▸ **TASK STATEMENT**: Produce a word-for-word copy of the lines from the one that contains "424x487 pixels." to the final line of the data below, with all pictures dropped.

▸ **TASK INPUT**:

-------

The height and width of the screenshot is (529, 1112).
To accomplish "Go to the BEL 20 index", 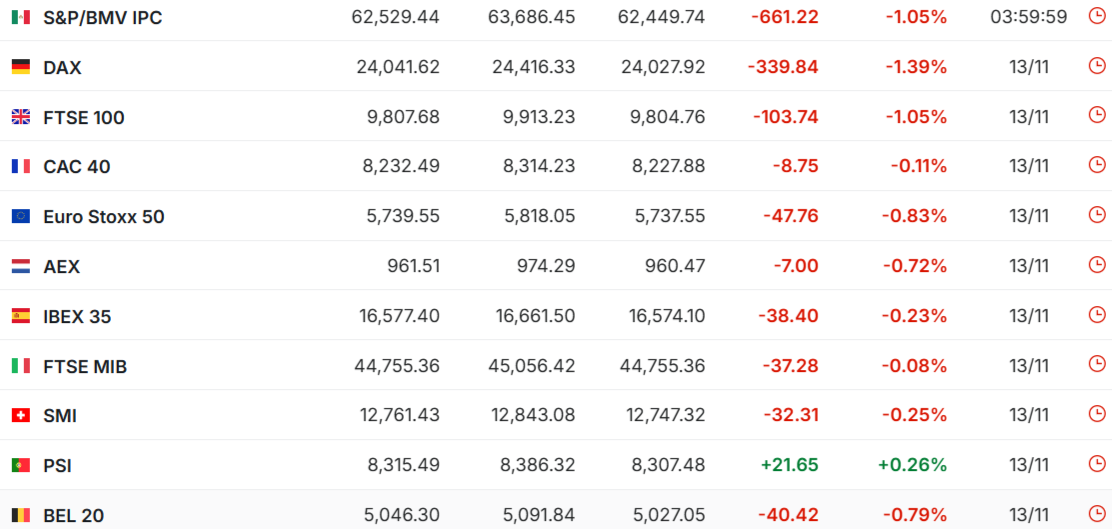I will click(73, 516).
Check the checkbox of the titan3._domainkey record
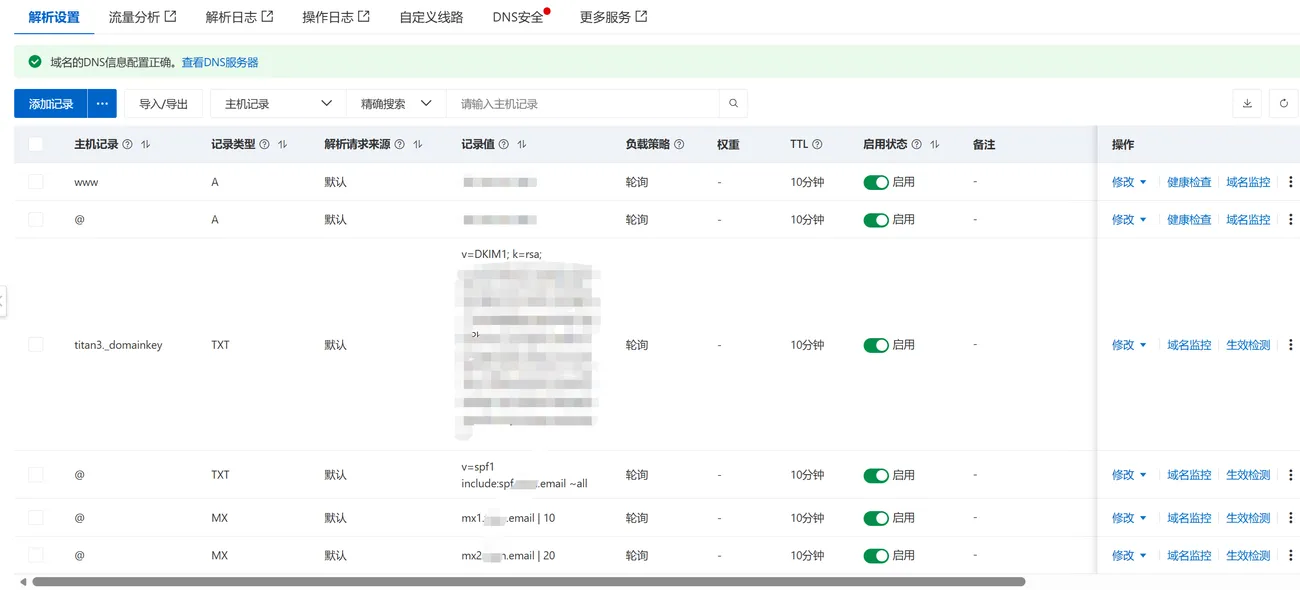Viewport: 1300px width, 590px height. click(35, 344)
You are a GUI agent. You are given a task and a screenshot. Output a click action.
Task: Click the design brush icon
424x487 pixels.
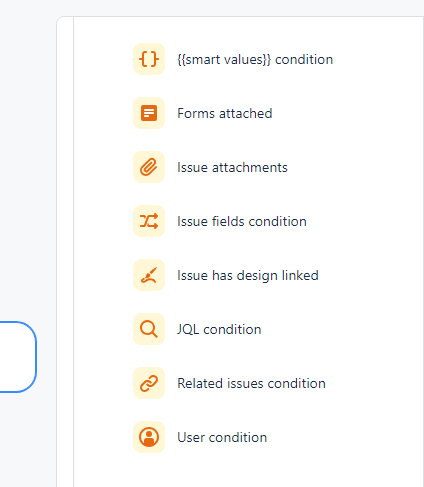pyautogui.click(x=149, y=275)
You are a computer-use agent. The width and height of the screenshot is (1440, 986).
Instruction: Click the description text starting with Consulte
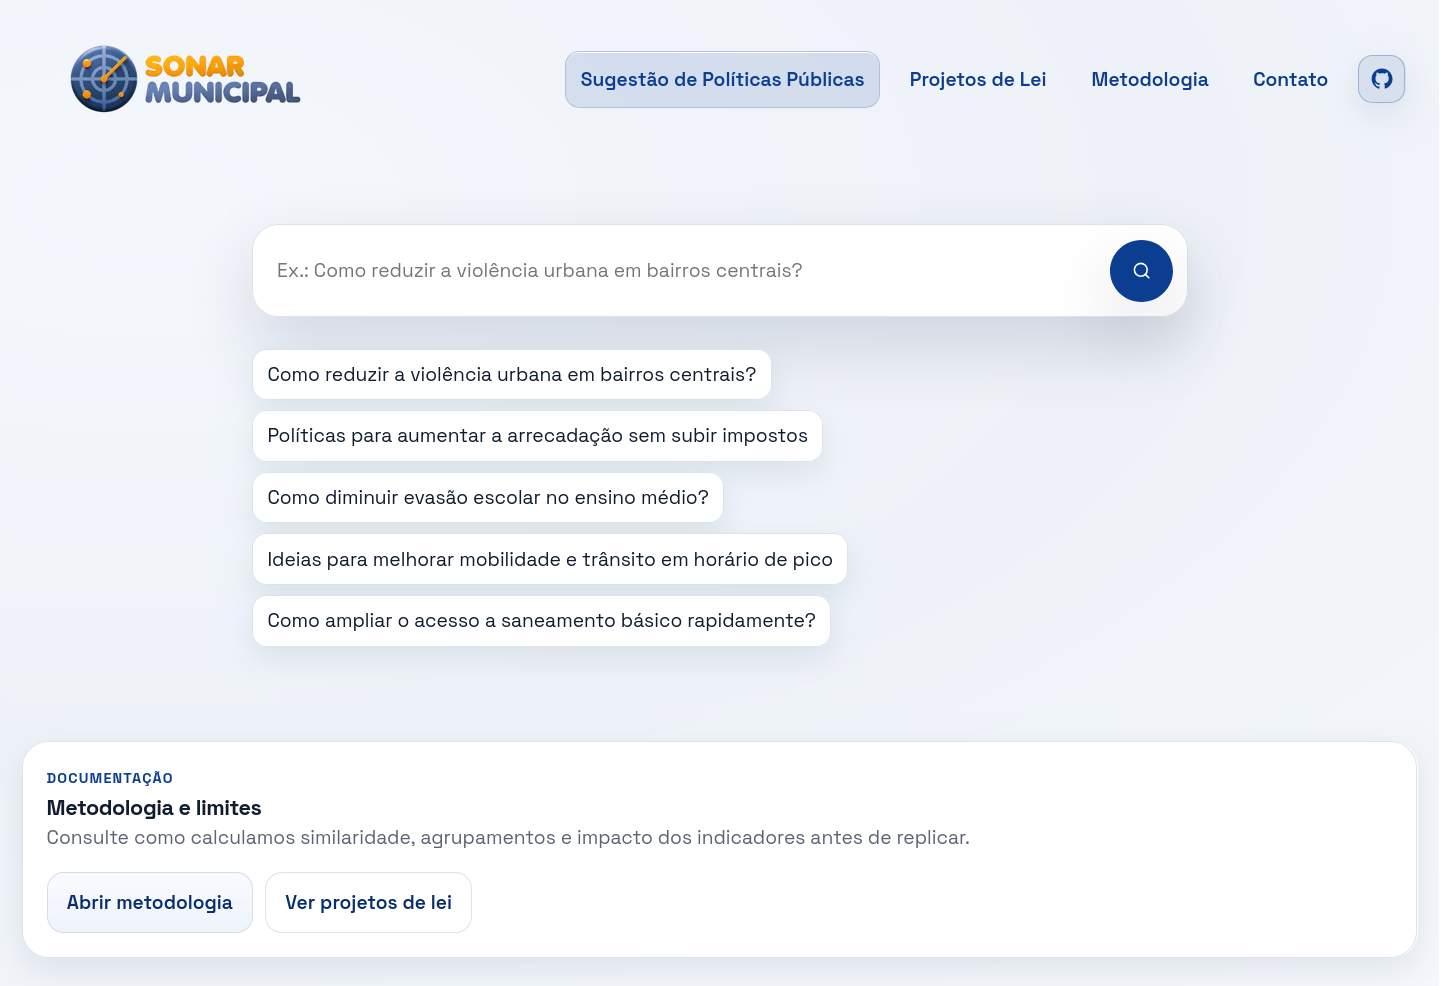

-------

▸ **PROBLEM SOLUTION**:
424x487 pixels.
pyautogui.click(x=149, y=275)
You are a computer-use agent. The width and height of the screenshot is (1440, 986).
Instruction: Click the description text starting with Consulte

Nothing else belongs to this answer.